Odbyło się główne przesłuchanie w procesie dwóch mężczyzn w związku z napaścią na ochroniarzy w klubie nocnym Shooters w Reykjaviku w sierpniu zeszłego roku.
Prokurator żąda czterech lat pozbawienia wolności dla jednego z oskarżonych o spowodowanie paraliżu u ochroniarza. Natomiast dla drugiego z nich – wyroku w wymiarze co najmniej sześciu do dziewięciu miesięcy.
W ataku na ochroniarzy brało udział co najmniej czterech mężczyzn, przy czym tylko dwóch z nich zostało zatrzymanych i oskarżonych.
Prokurator twierdzi, że mężczyźni z premedytacją zaatakowali ochroniarzy w akcie zemsty za to, że zostali wcześniej wyproszeni z klubu Shooters.
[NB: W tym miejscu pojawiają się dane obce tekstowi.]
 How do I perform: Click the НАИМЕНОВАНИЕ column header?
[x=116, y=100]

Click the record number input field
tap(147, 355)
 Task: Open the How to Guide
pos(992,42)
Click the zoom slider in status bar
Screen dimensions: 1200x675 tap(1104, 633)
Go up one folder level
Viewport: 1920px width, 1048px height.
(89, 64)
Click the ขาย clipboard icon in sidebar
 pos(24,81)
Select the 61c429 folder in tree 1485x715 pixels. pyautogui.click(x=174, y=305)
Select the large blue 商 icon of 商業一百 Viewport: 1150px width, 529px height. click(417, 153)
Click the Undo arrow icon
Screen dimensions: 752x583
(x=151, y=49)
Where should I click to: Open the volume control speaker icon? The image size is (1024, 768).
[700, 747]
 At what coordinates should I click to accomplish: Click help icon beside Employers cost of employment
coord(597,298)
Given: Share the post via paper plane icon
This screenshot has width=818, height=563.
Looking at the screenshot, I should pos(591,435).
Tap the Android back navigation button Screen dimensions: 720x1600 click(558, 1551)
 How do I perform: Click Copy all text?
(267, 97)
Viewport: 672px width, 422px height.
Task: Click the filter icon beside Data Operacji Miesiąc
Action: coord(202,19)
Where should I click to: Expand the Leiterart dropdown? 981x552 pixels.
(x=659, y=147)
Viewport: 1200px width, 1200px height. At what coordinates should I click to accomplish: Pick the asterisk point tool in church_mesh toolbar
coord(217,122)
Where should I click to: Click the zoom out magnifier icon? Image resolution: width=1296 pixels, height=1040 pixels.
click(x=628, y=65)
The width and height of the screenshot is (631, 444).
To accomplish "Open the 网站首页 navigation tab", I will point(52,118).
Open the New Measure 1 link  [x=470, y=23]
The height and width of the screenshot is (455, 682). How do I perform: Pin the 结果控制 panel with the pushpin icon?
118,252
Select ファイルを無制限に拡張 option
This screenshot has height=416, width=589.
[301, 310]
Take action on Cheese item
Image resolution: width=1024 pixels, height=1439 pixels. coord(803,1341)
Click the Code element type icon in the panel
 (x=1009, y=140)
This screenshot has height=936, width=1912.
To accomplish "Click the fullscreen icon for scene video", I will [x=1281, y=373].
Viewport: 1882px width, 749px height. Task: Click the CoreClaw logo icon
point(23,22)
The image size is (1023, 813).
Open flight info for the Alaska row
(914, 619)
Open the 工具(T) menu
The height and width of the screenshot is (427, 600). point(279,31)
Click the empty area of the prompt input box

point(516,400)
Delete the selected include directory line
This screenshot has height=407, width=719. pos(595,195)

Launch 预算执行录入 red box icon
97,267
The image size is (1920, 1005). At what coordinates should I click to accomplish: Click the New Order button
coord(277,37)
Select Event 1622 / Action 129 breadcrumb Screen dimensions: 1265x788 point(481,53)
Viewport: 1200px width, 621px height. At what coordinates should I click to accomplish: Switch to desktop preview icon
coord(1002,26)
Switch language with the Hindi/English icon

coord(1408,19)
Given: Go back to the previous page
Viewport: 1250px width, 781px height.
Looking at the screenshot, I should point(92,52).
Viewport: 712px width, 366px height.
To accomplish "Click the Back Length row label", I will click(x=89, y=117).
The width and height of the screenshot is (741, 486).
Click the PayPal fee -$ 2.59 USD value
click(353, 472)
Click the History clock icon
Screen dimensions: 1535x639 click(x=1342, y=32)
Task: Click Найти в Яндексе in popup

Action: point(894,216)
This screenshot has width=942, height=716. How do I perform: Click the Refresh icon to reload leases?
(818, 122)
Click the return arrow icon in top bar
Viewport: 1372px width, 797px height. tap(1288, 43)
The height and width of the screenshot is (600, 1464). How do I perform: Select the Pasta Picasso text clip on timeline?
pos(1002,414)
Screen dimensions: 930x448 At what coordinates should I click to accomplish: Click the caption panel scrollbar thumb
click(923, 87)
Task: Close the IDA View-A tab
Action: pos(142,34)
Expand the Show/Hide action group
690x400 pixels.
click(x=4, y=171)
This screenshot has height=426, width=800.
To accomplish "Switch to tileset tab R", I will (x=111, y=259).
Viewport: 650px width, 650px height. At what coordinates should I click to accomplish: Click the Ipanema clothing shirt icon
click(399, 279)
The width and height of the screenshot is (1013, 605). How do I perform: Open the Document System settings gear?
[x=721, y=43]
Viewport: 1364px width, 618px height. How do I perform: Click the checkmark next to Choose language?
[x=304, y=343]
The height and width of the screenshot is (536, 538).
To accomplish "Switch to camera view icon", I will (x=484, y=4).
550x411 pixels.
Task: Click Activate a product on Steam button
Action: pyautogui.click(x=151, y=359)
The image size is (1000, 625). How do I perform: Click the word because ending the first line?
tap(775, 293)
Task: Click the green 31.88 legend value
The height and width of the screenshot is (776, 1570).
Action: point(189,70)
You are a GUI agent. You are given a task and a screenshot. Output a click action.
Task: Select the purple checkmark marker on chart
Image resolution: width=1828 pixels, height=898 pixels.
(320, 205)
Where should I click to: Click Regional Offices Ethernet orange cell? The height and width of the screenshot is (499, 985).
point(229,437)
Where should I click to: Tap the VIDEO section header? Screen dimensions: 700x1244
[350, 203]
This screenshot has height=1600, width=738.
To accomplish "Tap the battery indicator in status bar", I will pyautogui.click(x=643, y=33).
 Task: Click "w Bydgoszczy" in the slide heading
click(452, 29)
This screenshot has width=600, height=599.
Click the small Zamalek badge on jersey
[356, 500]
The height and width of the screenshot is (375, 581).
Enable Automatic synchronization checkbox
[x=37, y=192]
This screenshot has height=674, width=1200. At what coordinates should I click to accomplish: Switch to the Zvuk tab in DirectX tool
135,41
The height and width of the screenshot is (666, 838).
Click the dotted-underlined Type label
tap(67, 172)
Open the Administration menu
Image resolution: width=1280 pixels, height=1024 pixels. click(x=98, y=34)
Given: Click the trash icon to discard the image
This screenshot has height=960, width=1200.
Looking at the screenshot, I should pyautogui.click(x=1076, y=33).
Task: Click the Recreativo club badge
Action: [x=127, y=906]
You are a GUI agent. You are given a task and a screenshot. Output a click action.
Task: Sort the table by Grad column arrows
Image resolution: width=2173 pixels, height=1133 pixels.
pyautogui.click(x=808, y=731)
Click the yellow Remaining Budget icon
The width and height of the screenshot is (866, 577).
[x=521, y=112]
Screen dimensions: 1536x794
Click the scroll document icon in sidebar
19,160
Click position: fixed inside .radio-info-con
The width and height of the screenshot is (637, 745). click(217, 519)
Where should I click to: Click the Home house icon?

Obrona twierdzi, że mężczyźni są niewinni, jeśli chodzi o najpoważniejsze zarzuty, twierdząc, że oskarżenie powinno dotyczyć mniej poważnego przestępstwa.
Pierwszym świadkiem tego dnia był konsultant ze szpitala Landspítali, który potwierdził, że poszkodowany ma niewielkie szanse na odzyskanie możliwości pełnego ruchu.
Lekarz potwierdził, że takie urazy mogą być spotęgowane przez ruch pacjenta, ale ochroniarz, który dotarł do poszkodowanego powiedział sądowi, że odmówił przeniesienia rannego, który był wówczas przytomny, przed przyjazdem pogotowia ratunkowego. Mężczyzna, który był wtedy z napastnikami zeznał, że niewiele pamięta z tej nocy i nie pamięta także przygotowań do tej napaści.
Sanitariusz, który był pierwszy przy rannym, powiedział, że nie skarżył się on na ból inny niż w ramieniu, i prosił o pomoc. Poinformował też sąd, że zaniechał prób przenoszenia rannego, gdy ten zgłosił narastanie bólu. Drugi z sanitariuszy przeprowadził badanie polegające na punktowym naciskaniu poszkodowanego, który jednak nie czuł dotyku. Było zatem jasne, że urazy są poważniejsze, niż sądzono na początku.
Sędzia, prokurator, adwokaci i obrońcy, a także pracownicy sądu dokonali w ramach postępowania wizji lokalnej w klubie Shooters.
Wyrok zostanie wydany za cztery tygodnie.